→ **Collected data**:
-*-*-

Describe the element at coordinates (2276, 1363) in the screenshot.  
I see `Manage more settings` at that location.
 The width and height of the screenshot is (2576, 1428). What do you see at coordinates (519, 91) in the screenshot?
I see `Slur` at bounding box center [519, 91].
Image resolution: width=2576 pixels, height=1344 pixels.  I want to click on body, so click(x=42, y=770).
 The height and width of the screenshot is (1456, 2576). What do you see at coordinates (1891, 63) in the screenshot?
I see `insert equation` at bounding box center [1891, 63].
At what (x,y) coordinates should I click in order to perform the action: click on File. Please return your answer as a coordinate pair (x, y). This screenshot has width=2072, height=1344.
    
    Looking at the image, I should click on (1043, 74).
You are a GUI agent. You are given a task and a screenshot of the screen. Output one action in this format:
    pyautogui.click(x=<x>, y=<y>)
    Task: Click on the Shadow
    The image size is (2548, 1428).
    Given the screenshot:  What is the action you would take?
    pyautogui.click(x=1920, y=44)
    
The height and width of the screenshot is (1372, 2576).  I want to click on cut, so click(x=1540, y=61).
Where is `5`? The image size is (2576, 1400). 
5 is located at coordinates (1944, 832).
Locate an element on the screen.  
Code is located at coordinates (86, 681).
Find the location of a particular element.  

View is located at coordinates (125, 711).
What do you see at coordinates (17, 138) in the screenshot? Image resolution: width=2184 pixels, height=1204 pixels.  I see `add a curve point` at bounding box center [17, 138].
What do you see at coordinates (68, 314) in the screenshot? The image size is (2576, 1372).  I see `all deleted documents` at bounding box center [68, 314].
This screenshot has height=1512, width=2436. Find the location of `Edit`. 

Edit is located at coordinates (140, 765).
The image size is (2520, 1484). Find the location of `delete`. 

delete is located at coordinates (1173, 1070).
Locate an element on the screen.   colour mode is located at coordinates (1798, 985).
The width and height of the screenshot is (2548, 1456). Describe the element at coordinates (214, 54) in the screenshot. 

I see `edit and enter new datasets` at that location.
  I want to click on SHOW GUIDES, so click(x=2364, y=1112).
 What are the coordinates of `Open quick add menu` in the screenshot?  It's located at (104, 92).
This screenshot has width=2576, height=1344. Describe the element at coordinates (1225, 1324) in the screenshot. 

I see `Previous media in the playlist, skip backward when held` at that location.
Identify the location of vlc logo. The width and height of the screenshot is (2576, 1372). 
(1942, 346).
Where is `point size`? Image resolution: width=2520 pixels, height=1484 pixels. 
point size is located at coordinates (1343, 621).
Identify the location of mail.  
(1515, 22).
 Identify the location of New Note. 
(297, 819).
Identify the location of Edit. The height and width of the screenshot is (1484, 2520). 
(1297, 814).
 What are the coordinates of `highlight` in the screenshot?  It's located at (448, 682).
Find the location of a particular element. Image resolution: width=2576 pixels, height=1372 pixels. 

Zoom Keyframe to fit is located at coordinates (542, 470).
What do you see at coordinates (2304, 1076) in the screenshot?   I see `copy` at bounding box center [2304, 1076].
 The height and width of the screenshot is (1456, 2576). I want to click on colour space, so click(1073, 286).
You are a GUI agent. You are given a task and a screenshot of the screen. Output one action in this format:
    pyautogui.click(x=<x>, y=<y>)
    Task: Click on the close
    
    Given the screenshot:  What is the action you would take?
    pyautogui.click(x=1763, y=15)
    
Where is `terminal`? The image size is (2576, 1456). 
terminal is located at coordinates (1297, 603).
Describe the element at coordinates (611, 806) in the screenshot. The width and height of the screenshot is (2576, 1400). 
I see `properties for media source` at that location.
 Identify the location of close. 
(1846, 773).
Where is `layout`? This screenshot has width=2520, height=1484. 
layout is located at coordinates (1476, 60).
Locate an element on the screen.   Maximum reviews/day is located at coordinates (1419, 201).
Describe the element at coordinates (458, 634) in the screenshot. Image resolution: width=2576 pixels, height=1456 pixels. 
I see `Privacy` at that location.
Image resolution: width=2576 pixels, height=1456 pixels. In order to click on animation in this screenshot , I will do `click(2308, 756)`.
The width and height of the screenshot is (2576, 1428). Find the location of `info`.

-*-*-

→ **WRITTEN EXERCISE**: Reproduce the listing above line for line, without changing a single character.

→ **THE RESULT**:
Describe the element at coordinates (2276, 1363) in the screenshot.  
I see `Manage more settings` at that location.
 The width and height of the screenshot is (2576, 1428). What do you see at coordinates (519, 91) in the screenshot?
I see `Slur` at bounding box center [519, 91].
Image resolution: width=2576 pixels, height=1344 pixels.  I want to click on body, so click(x=42, y=770).
 The height and width of the screenshot is (1456, 2576). What do you see at coordinates (1891, 63) in the screenshot?
I see `insert equation` at bounding box center [1891, 63].
At what (x,y) coordinates should I click in order to perform the action: click on File. Please return your answer as a coordinate pair (x, y). This screenshot has width=2072, height=1344.
    
    Looking at the image, I should click on (1043, 74).
You are a GUI agent. You are given a task and a screenshot of the screen. Output one action in this format:
    pyautogui.click(x=<x>, y=<y>)
    Task: Click on the Shadow
    The image size is (2548, 1428).
    Given the screenshot:  What is the action you would take?
    pyautogui.click(x=1920, y=44)
    
The height and width of the screenshot is (1372, 2576).  I want to click on cut, so click(x=1540, y=61).
Where is `5`? The image size is (2576, 1400). 
5 is located at coordinates (1944, 832).
Locate an element on the screen.  
Code is located at coordinates (86, 681).
Find the location of a particular element.  

View is located at coordinates (125, 711).
What do you see at coordinates (17, 138) in the screenshot? Image resolution: width=2184 pixels, height=1204 pixels.  I see `add a curve point` at bounding box center [17, 138].
What do you see at coordinates (68, 314) in the screenshot? The image size is (2576, 1372).  I see `all deleted documents` at bounding box center [68, 314].
This screenshot has height=1512, width=2436. Find the location of `Edit`. 

Edit is located at coordinates (140, 765).
The image size is (2520, 1484). Find the location of `delete`. 

delete is located at coordinates (1173, 1070).
Locate an element on the screen.   colour mode is located at coordinates (1798, 985).
The width and height of the screenshot is (2548, 1456). Describe the element at coordinates (214, 54) in the screenshot. 

I see `edit and enter new datasets` at that location.
  I want to click on SHOW GUIDES, so click(x=2364, y=1112).
 What are the coordinates of `Open quick add menu` in the screenshot?  It's located at (104, 92).
This screenshot has width=2576, height=1344. Describe the element at coordinates (1225, 1324) in the screenshot. 

I see `Previous media in the playlist, skip backward when held` at that location.
Identify the location of vlc logo. The width and height of the screenshot is (2576, 1372). 
(1942, 346).
Where is `point size`? Image resolution: width=2520 pixels, height=1484 pixels. 
point size is located at coordinates (1343, 621).
Identify the location of mail.  
(1515, 22).
 Identify the location of New Note. 
(297, 819).
Identify the location of Edit. The height and width of the screenshot is (1484, 2520). 
(1297, 814).
 What are the coordinates of `highlight` in the screenshot?  It's located at (448, 682).
Find the location of a particular element. Image resolution: width=2576 pixels, height=1372 pixels. 

Zoom Keyframe to fit is located at coordinates (542, 470).
What do you see at coordinates (2304, 1076) in the screenshot?   I see `copy` at bounding box center [2304, 1076].
 The height and width of the screenshot is (1456, 2576). I want to click on colour space, so click(1073, 286).
You are a GUI agent. You are given a task and a screenshot of the screen. Output one action in this format:
    pyautogui.click(x=<x>, y=<y>)
    Task: Click on the close
    
    Given the screenshot:  What is the action you would take?
    pyautogui.click(x=1763, y=15)
    
Where is `terminal`? The image size is (2576, 1456). 
terminal is located at coordinates (1297, 603).
Describe the element at coordinates (611, 806) in the screenshot. The width and height of the screenshot is (2576, 1400). 
I see `properties for media source` at that location.
 Identify the location of close. 
(1846, 773).
Where is `layout`? This screenshot has width=2520, height=1484. 
layout is located at coordinates (1476, 60).
Locate an element on the screen.   Maximum reviews/day is located at coordinates (1419, 201).
Describe the element at coordinates (458, 634) in the screenshot. Image resolution: width=2576 pixels, height=1456 pixels. 
I see `Privacy` at that location.
Image resolution: width=2576 pixels, height=1456 pixels. In order to click on animation in this screenshot , I will do `click(2308, 756)`.
The width and height of the screenshot is (2576, 1428). Find the location of `info`.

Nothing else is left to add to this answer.